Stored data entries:
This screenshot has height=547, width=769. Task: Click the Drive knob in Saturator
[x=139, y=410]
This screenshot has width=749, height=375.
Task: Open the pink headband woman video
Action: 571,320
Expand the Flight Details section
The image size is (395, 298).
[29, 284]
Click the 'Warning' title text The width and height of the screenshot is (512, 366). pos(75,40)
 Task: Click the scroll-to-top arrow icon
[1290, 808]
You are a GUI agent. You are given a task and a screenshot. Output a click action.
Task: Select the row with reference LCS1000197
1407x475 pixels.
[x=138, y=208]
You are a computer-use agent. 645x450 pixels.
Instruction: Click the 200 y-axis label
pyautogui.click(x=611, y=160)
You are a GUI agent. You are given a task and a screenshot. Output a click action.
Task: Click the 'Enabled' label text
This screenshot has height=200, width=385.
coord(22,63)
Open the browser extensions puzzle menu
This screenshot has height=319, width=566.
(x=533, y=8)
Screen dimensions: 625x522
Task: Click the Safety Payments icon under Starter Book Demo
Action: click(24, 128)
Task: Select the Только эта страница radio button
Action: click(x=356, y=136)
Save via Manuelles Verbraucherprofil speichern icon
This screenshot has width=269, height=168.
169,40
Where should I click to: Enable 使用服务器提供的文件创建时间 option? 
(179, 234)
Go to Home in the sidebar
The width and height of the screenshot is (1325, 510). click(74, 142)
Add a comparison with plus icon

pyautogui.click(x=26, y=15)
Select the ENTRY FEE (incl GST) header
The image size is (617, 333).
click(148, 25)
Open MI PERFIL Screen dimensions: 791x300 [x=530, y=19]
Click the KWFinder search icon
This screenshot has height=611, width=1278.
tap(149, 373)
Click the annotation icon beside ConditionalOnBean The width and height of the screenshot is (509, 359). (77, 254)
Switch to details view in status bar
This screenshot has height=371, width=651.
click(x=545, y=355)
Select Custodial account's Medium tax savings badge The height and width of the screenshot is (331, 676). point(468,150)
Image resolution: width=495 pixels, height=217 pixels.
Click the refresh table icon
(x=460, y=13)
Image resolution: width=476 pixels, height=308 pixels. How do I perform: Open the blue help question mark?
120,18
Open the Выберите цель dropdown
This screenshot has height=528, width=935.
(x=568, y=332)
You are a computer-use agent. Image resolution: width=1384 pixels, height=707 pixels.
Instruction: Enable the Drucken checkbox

TASK BRIEF ->
In the entries above, find each line that includes the string "agent" and copy it.

EXERCISE RESULT ->
You are a GUI agent. You are given a task and a screenshot. Output a click action.
You are a computer-use agent. 645x450 pixels.
You are a GUI agent. You are given a task and a screenshot. Output a click action.
You are a computer-use agent. Image resolution: width=1384 pixels, height=707 pixels.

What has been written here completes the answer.